Reader expresses conservation concerns for "most precious natural resource in the world"
opinion

Water is the most precious natural resource in the world. Without it, we would all be short of food and possibly die from dehydration. 

It is a resource that cannot be replaced or duplicated by science. It has been relatively the same capacity on earth since Jesus washed John’s feet.  

However it’s a diminishing resource. With climate warming, the glaciers are melting away, the Columbia ice fields that send water to three oceans is a fraction of its original size. The water that goes to the oceans returns to us as rain. However the fresh water that goes into fracking never returns. It's lost forever from our needs or use. 

So when water is such a critical diminishing resource why does the Alberta Department of Environment, whose responsibility is to save our water, OK its use for fracking? That is beyond my understanding. 

Yes, we need fossil fuels, but there's not much sense having gallons of gas on hand when you are dying of dehydration from lack of access to fresh water. 

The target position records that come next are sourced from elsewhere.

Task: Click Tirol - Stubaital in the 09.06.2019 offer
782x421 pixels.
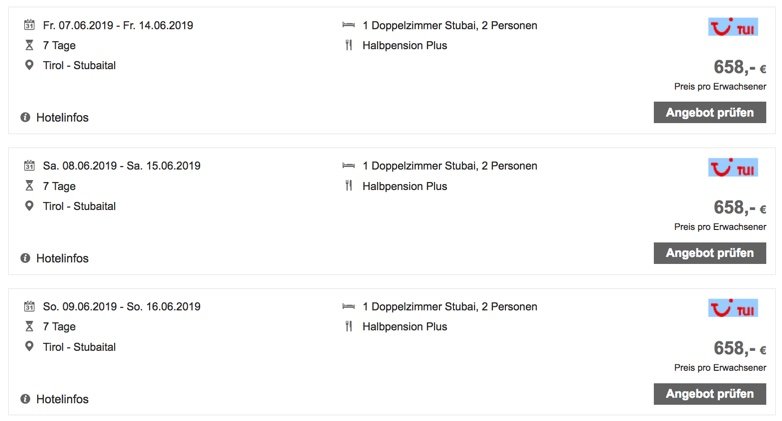Action: [x=79, y=346]
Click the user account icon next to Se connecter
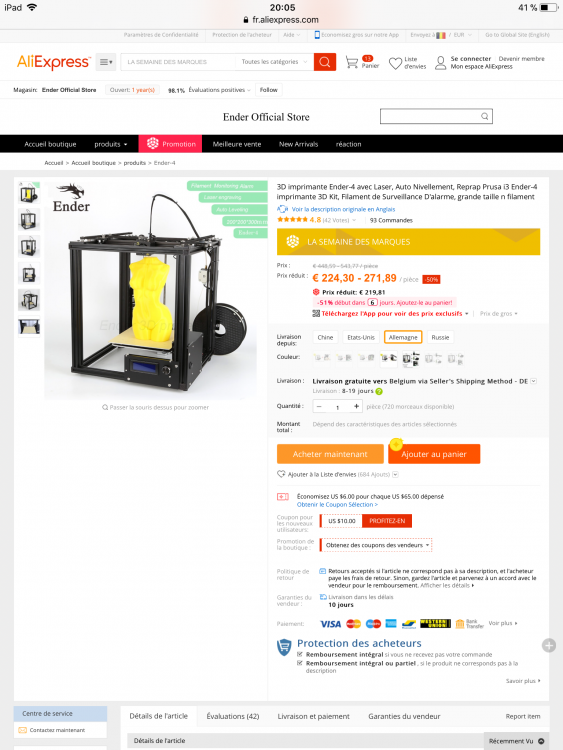The width and height of the screenshot is (563, 750). point(441,63)
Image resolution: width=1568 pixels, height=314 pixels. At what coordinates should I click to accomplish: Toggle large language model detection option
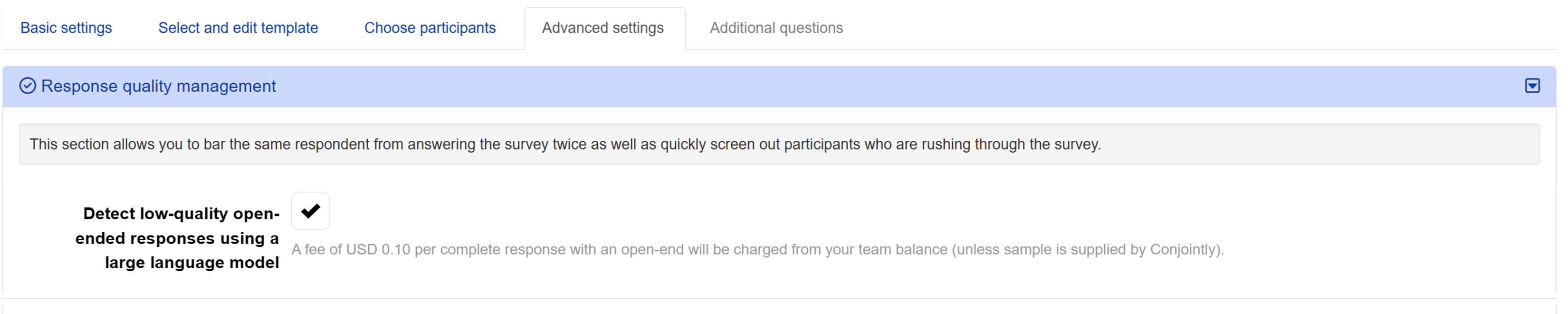coord(310,211)
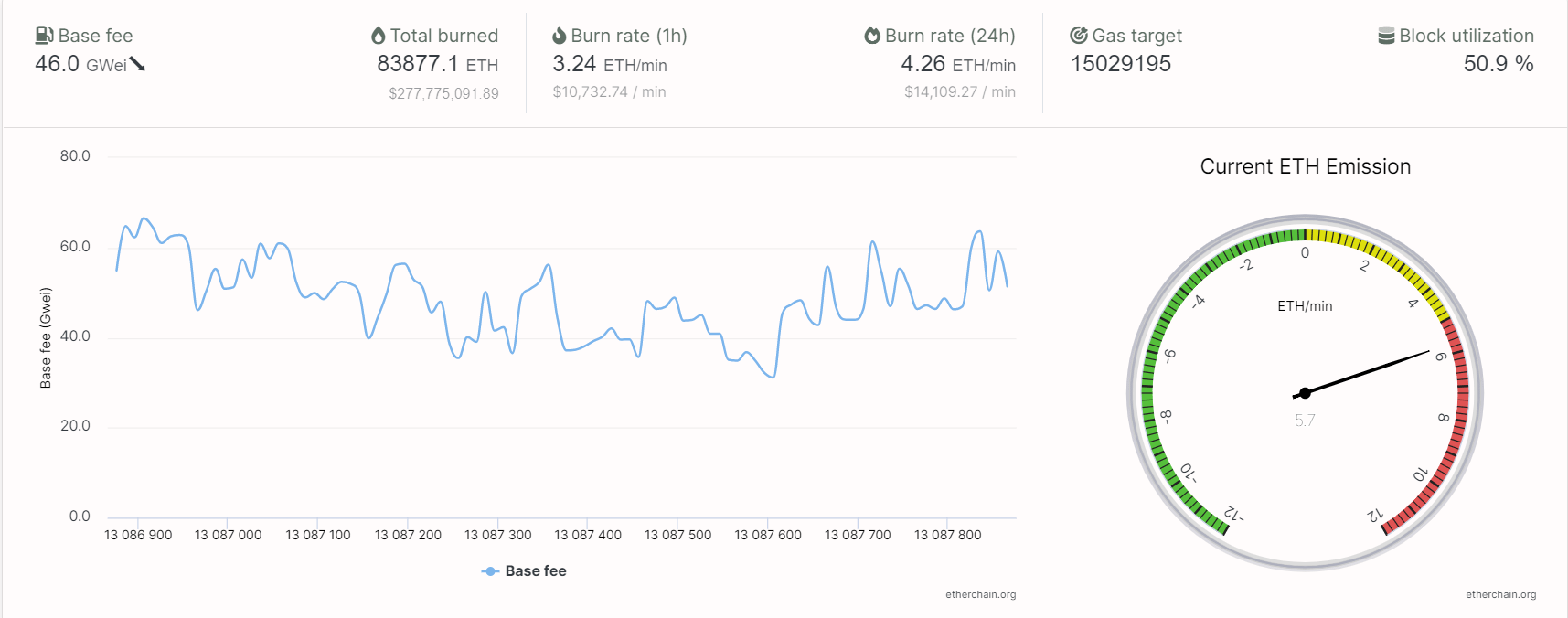Click the flame icon for Burn rate (24h)
Image resolution: width=1568 pixels, height=618 pixels.
(872, 36)
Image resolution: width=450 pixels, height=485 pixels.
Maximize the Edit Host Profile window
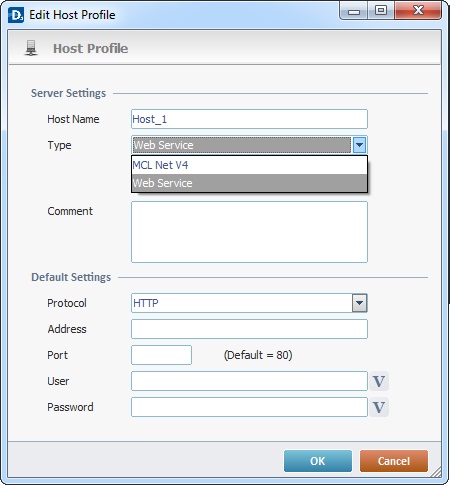381,10
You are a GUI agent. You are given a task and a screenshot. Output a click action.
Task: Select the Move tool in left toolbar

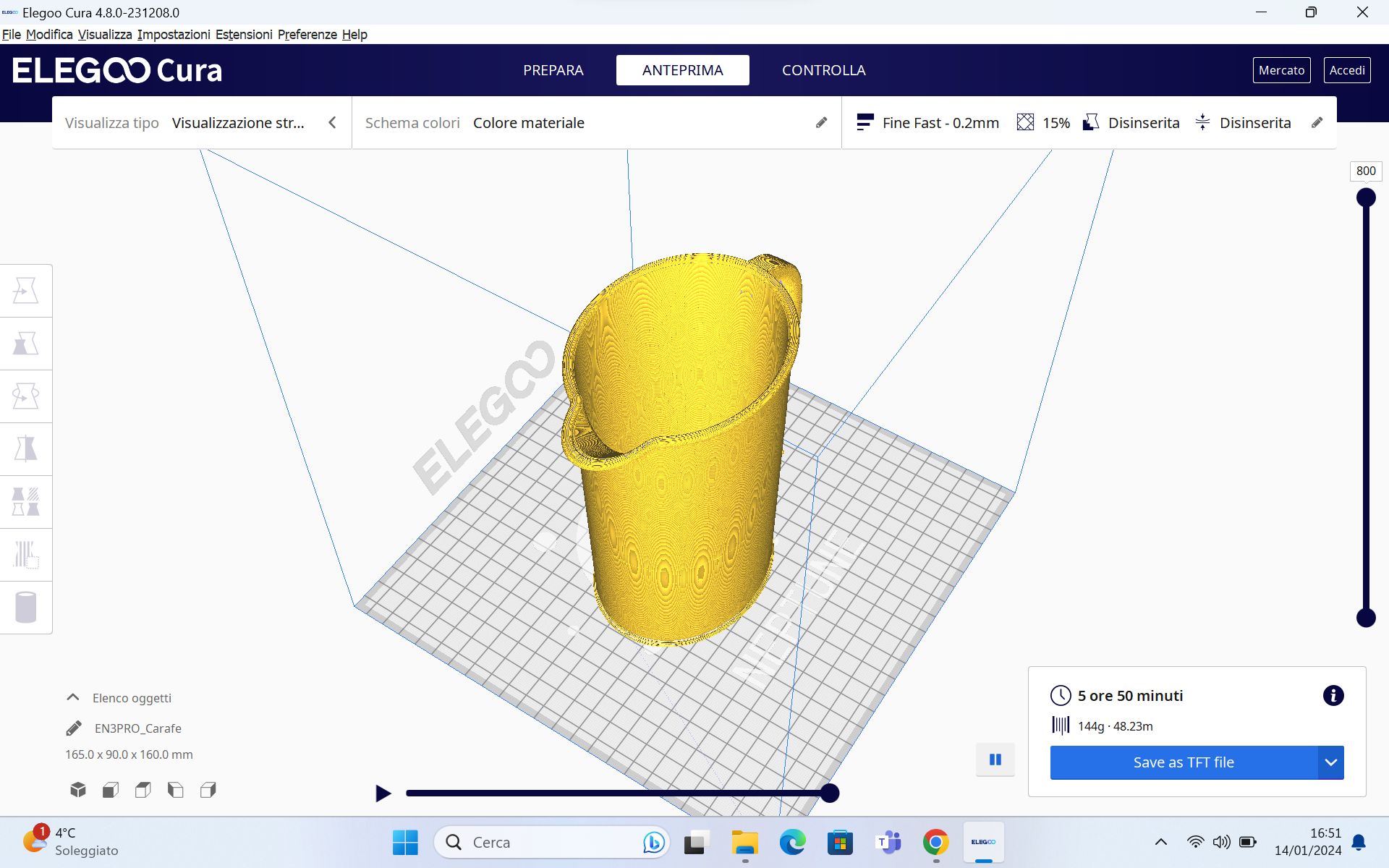[x=26, y=291]
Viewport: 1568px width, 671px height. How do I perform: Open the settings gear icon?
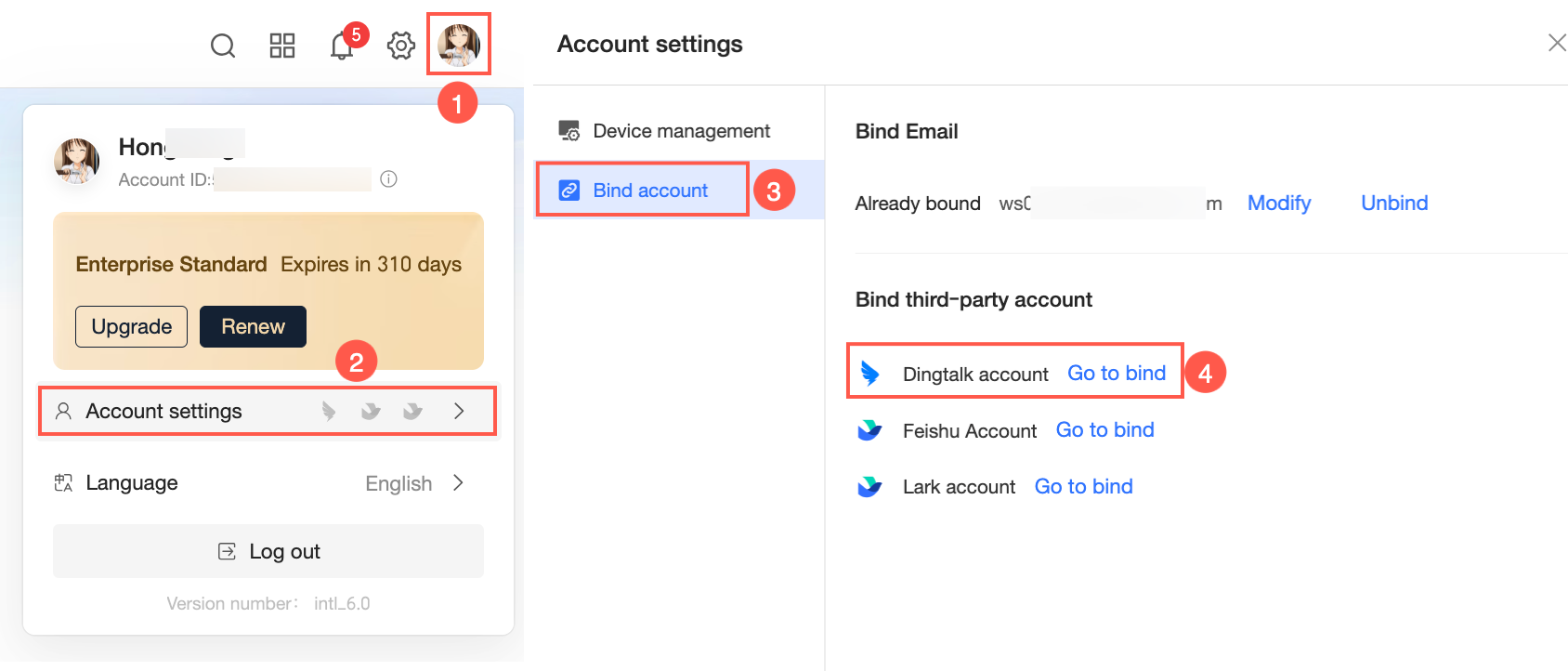[401, 46]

I think Mr. Jason Nixon (Minister of Environment and Parks) needs to give his head a good shake and be more concerned about saving this precious critical resource than helping his oil buddies fracking with our precious fresh water as they are doing right now, pumping 90,000 gallons of fresh water out of the Little Red Deer River each day to use for fracking at a rig site northeast of Cremona. 

Yes, energy is important, but is it worth the risk of dying from dehydration for the lack of fresh water in the future? Think about it people and give Mr. Nixon a call.